Cyril William Winterbotham

Lieutenant – 1/5th Battalion Gloucestershire Regiment

Died: 27th August 1916

Aged: 29 years old

Died Ovillers-la-Boiselle

Cyril Winterbotham was born on 27th February 1887 at the family home Cranley Lodge, Wellington Square, Cheltenham, the youngest son and fifth child of Alderman James Batten Winterbotham and his Australian wife, Eliza Hunter MacLaren Winterbotham. His father was a Solicitor and partner of the Cheltenham law practice – Winterbotham, Gurney and Company – and was prominent in local town and county politics.

After an education at Cheltenham College and Lincoln College Oxford, where he read law, Cyril became a Barrister in London. It was predicted that Cyril would have a brilliant political career and this was started when he was adopted in September 1913 as the Liberal Party’s parliamentary candidate for the Cirencester Division.

Cyril was appointed to a Territorial Force Commission as a 2nd Lieutenant on 26th September 1914, having initially enrolled in the Officers’ Training Corps at the Inns of Court London. He was posted for active service with the 1/5th Battalion Gloucestershire Regiment in March 1915. The men of this battalion were the first uniformed soldiers to leave Cheltenham the day after war had been declared on 5th August 1914.

The battalion first took over trenches in the front line in the Ploegsteert Wood Sector in April 1915. Cyril was promoted to Lieutenant on 10th June 1915.

On 26th August 1916 the battalion was based in the front line trenches to the north of Ovillers-la-Boiselle and to the south east of Thiepval in the Somme sector. The next day the battalion attacked and captured a Prussian trench near Mouquet Farm, taking a machine gun and over 90 prisoners of the Prussian Guard Regiment. However, the cost was high for on this day not only did Cyril Winterbotham lose his life but in the same trench 2nd Lieutenant Charles Brien, Privates Edward Keen and Ernest King – all four from Cheltenham – were killed. The battalion adjutant, whose job it was to write the report of the battle, was Cyril’s brother Percy. He had to report the death of his own brother.

In total in this battle all the officers were either killed or wounded and three quarters of the men didn’t survive.

It was left to a Cheltenham man, Company Sergeant Major William Tibbles, to take over and lead the remaining men. For this brave action Tibbles received the Military Cross. During the month of August 1916 the battalion lost 54 men, 428 wounded and more than 95 missing in action.

The battalion erected a wooden cross over the trench where Winterbotham, two other Gloucestershire officers and six men died. A pen and ink sketch of the cross was made and sent to Cyril’s mother who published it in the Gloucestershire Echo on 3rd August 1918. The cross was sent back to Cheltenham in 1925 and was placed in the cemetery until 1945 when Cyril’s sister Clara, in her third term as Mayor of Cheltenham, had the cross replaced and asked for a record to be made of all the remaining wooden trench crosses in the cemetery. This cross has been the centre cross of the 22 original crosses for the last 74 years.
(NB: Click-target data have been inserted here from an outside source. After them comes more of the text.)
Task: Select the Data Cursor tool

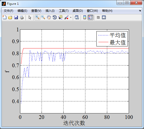Action: (x=60, y=17)
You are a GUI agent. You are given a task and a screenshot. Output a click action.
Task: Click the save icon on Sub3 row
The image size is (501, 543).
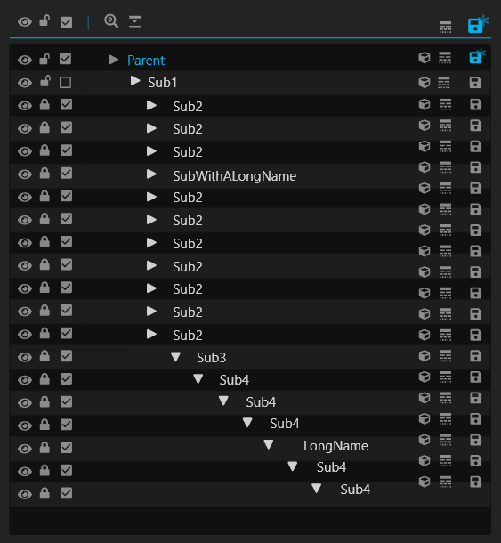475,356
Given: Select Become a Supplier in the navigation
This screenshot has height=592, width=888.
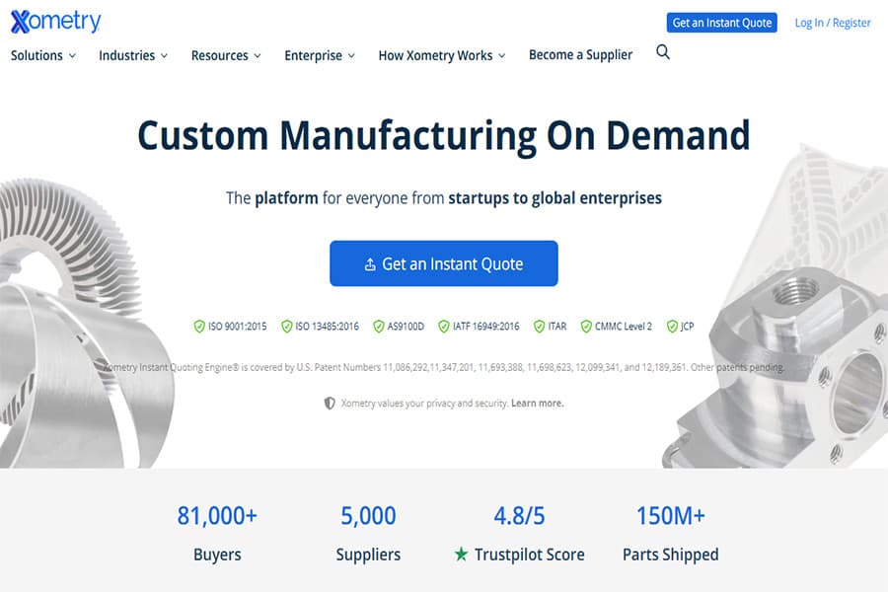Looking at the screenshot, I should point(580,55).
Cyril is commemorated on the Thiepval Memorial along with others with no known grave; Cheltenham war memorial, Gloucester Cathedral, Cheltenham College, St. Paul’s Church and Holy Trinity Church.

Cyril was a minor war poet and it is ironic that his poignant poem The Cross of Wood, detailing how a trench cross was an important as any brass medal, was published in the Cheltenham Chronicle the day before he died. A war memorial painting was commissioned by the Cheltenham Art Gallery and Museum Committee in 1919, the chairman of which was Councillor Clara Winterbotham, sister of Cyril. It is no surprise that Cyril is at the forefront of the painting as is their brother Percy.